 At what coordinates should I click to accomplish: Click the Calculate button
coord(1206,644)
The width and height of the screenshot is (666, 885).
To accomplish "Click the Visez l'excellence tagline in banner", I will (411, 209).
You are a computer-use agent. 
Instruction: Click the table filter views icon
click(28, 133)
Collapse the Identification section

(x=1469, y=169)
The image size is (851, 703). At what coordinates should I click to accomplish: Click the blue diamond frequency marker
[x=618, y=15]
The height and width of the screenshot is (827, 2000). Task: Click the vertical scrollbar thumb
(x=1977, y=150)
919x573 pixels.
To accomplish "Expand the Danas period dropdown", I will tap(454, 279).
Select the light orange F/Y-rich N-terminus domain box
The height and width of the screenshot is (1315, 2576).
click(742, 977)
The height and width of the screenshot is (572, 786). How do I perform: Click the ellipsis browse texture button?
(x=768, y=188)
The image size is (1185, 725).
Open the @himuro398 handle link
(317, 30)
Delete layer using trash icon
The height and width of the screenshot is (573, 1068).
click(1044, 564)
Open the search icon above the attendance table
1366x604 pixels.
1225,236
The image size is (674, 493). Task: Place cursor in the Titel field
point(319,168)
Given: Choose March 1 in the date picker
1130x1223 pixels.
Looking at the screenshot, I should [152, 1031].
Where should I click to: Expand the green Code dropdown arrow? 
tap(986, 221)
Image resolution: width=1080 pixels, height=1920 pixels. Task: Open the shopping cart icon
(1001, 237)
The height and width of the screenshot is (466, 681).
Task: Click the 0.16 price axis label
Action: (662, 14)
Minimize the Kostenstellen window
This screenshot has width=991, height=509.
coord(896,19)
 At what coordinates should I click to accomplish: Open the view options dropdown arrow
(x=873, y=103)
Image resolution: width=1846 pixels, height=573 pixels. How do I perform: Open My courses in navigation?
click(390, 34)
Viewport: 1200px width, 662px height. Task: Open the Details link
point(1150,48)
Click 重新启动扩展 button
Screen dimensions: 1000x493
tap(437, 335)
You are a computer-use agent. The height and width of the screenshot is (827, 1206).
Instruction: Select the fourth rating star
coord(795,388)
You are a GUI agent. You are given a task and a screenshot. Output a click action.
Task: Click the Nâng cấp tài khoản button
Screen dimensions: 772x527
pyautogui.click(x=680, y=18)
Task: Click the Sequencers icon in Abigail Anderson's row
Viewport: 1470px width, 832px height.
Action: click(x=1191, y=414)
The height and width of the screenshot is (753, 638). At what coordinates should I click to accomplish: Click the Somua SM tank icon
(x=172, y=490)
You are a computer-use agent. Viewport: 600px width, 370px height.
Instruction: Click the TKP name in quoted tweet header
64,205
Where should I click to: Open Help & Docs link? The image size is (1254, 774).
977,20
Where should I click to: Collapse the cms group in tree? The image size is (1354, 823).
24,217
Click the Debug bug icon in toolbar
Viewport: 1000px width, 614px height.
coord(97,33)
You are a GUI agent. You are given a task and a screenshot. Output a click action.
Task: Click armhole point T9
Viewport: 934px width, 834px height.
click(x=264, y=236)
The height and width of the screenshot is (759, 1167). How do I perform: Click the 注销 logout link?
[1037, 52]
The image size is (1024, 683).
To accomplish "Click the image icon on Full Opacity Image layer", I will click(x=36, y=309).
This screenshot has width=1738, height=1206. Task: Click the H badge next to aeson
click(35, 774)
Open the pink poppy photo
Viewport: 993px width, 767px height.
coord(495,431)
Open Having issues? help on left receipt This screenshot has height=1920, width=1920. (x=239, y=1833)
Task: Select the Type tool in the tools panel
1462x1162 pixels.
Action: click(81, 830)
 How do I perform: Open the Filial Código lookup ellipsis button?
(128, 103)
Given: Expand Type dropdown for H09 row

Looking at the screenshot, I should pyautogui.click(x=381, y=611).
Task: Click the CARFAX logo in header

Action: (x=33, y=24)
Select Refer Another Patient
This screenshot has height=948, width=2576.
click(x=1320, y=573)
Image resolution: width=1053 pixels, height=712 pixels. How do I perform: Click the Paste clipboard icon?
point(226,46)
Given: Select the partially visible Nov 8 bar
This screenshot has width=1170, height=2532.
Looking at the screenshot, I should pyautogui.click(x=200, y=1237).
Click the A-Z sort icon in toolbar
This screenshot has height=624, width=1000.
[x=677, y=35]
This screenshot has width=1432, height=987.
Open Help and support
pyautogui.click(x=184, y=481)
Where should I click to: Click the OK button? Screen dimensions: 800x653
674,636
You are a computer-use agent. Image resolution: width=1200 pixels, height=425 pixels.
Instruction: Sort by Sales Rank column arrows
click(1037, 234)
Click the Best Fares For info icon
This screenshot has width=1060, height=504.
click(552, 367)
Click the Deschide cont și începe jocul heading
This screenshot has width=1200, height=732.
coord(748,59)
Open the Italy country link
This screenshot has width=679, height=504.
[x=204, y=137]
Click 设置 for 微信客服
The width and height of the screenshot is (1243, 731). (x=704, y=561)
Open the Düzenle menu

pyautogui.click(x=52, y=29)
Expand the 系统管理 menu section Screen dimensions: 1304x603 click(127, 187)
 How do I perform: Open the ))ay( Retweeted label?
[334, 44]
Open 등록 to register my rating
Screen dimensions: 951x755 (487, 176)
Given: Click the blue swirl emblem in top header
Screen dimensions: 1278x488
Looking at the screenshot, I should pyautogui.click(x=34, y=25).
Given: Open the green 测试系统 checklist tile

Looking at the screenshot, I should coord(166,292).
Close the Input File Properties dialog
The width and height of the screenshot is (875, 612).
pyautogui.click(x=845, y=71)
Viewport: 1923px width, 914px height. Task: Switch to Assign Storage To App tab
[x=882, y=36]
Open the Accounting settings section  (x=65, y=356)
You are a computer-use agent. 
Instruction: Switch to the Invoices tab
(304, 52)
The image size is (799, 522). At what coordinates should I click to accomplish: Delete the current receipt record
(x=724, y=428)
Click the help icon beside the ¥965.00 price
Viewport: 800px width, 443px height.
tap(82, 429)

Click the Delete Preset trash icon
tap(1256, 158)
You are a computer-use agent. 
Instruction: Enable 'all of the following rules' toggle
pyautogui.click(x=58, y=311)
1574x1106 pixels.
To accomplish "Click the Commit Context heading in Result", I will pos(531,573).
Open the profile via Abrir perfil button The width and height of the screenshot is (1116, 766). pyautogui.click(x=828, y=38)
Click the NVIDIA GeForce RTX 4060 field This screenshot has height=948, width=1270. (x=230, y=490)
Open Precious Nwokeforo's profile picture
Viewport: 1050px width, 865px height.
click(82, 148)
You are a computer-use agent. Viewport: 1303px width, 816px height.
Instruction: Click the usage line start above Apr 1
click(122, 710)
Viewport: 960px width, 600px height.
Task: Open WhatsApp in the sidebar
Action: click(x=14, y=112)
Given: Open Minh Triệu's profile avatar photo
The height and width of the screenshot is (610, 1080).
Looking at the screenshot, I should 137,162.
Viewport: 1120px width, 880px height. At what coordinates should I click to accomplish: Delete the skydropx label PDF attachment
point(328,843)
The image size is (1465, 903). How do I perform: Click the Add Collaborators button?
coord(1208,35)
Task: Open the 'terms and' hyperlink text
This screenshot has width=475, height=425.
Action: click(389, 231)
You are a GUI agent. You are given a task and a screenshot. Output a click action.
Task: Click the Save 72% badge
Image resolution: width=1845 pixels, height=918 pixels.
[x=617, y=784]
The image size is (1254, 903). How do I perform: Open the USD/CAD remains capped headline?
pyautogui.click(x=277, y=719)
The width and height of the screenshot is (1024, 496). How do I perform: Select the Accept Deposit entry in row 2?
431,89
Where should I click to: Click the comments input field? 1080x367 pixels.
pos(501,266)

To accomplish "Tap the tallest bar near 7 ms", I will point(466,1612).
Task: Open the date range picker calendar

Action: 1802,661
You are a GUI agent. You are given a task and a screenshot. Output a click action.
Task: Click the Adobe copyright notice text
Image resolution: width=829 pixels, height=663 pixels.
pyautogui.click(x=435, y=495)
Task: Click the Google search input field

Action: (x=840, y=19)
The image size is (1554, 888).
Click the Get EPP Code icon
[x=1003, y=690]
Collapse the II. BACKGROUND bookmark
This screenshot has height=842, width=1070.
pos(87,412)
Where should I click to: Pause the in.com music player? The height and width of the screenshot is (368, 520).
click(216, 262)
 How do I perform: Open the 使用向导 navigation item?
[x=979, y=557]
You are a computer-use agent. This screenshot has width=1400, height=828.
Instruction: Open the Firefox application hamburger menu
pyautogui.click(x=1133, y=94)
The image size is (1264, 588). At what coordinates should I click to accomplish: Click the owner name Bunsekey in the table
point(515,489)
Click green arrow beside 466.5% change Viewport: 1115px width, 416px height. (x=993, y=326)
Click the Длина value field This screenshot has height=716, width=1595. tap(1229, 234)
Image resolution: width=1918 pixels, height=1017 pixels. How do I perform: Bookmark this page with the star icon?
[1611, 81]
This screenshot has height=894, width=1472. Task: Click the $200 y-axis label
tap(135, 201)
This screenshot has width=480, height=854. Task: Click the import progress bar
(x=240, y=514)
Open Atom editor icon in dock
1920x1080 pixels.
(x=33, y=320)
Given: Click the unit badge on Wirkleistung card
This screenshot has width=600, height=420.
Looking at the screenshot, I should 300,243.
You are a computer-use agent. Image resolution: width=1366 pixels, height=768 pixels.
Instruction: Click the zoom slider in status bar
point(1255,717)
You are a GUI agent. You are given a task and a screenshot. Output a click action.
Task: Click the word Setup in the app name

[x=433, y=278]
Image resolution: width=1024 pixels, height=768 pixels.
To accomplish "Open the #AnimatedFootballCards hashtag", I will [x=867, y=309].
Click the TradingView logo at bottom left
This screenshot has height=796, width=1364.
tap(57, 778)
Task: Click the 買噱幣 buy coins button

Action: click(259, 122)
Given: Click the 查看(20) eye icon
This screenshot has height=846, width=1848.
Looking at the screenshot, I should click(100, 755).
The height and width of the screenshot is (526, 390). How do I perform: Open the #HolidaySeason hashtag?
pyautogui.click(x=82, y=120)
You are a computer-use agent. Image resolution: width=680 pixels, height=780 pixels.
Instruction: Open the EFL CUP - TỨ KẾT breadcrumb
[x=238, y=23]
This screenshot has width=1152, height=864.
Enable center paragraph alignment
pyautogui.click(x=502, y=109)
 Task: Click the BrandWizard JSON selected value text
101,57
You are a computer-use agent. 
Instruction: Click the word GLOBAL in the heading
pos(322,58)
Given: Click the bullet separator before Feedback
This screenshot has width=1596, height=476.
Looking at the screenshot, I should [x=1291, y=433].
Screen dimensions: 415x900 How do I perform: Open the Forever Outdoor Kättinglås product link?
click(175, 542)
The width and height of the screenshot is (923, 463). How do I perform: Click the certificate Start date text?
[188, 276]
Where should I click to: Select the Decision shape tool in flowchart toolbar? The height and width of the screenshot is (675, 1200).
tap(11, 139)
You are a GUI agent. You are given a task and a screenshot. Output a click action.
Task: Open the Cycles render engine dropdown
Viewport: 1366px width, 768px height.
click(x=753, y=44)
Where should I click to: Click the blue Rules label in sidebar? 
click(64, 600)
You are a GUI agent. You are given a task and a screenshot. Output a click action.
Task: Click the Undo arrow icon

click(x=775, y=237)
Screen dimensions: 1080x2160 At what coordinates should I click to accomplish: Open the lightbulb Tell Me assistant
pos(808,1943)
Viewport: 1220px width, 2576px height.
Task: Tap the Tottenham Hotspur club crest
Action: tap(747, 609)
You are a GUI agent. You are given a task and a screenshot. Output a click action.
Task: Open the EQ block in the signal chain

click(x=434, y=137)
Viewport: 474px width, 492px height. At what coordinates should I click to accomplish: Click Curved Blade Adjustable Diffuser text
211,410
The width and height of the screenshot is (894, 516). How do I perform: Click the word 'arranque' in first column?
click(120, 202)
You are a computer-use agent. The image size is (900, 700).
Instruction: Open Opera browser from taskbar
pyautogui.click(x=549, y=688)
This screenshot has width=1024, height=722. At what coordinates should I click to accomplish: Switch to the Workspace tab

──────────────────────────────

*What needs to be done*:
Exact copies of the lines from the start of the data up to the line holding "919x573 pixels.", both included, are all that is needed.

*Solved exercise*:
 At what coordinates should I click to accomplish: Click the Calculate button
coord(1206,644)
The width and height of the screenshot is (666, 885).
To accomplish "Click the Visez l'excellence tagline in banner", I will (411, 209).
You are a computer-use agent. 
Instruction: Click the table filter views icon
click(28, 133)
Collapse the Identification section

(x=1469, y=169)
The image size is (851, 703). At what coordinates should I click to accomplish: Click the blue diamond frequency marker
[x=618, y=15]
The height and width of the screenshot is (827, 2000). Task: Click the vertical scrollbar thumb
(x=1977, y=150)
919x573 pixels.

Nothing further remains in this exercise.